Elsewhere, Dick Morris echoes the analysis:
High taxes kill states. There can be no better evidence than the 2010 Census. The states that lost House seats — because they’re shrinking, relative to the nation — had taxes 27 percent higher than the ones that gained seats.
Of the seven states that don’t have a personal income tax, four (Texas, Florida, Nevada and Washington) account for eight of the 12 seats apportioned to the fastest-growing states.
New York and Ohio lost two more seats. Other losers — down one each — are Massachusetts, Missouri, Michigan, New Jersey, Pennsylvania, Illinois, Louisiana and Iowa. What do they all have in common? High taxes.
But then, when one turns to local analysis, the lede of a Scott MacKay commentary on WRNI reads as follows:
Rhode Island’s business and political leaders constantly focus on the state’s high taxes as a roadblock to economic development. WRNI political analyst Scott MacKay reminds us that our state has an even bigger barrier to creating good jobs.
The “bigger barrier,” according to MacKay’s assessment, is the inadequately educated workforce, which he blames not on “the teachers, the schools and the government,” but on “the culture of a blue-collar state.” Before taking up that analysis, let’s acknowledge that the two explanations are not mutually exclusive. The same society that tunes its priorities on organized labor and welfare, and tolerates Rhode Island’s brand of political corruption, might be predicted also to place relatively little priority on actual educational achievement. MacKay declares those priorities not to be a factor, but he offers no evidence or argument as substantiation.
Instead, he offers this as the relevant evidence that the problem isn’t the people who run and teach Rhode Island, but the people who live here:
The blue-collar manufacturing jobs have left but the attitudes of that era live on among too many native Rhode Islanders. The percentage of native-born Rhode Island adults with at least a bachelor’s degree is only 25 percent, while 50 percent of Rhode Island residents born in other states have at least a bachelor’s. What this means is that transplants are moving here to take jobs Rhode Islanders are not qualified for.
Unfortunately, I have to repeat my lament that I wish I had the time to research the statistics, but it’s at least plausible to suggest that MacKay’s numbers, wherever he gets them, don’t really have the meaning that he attributes to them. Even if Rhode Islanders set a higher priority on educating themselves, one might expect three-quarters of those raised here to wind up elsewhere — having pursued higher education out of state and looked for work elsewhere. The same is true in reverse: No doubt, a high percentage of “transplants” to Rhode Island arrived here via the state’s colleges and universities and remained. And some of them (me included) took what work the state could provide, regardless of its relation to their degrees.

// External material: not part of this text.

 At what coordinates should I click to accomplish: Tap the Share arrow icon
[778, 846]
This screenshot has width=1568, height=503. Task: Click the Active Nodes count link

It won’t surprise anybody that my suggestion is just about the opposite of MacKay’s. I say blame “the teachers, the schools and the government.” Force the first two to reform and the last to get out of the way so that both native Rhode Islanders and immigrants to the state can pursue excellence and create the jobs that will attract RI-born graduates back. The producers will strive to raise or bring the necessary workforce here for the same reason that we all tolerate the burdensome governance in the first place: Rhode Island is a desirable place to live.
Arguably, the initial effect will be a boom in salary levels, as employers compete for workers. A longer-term effect will be a greater emphasis in that ol’ blue-collar culture on the education and training that will procure the higher pay. The first step in changing the color of the state’s collar is to begin governing with an emphasis on personal responsibility, risk, and achievement, which points the finger at precisely the parties that MacKay wishes to exculpate.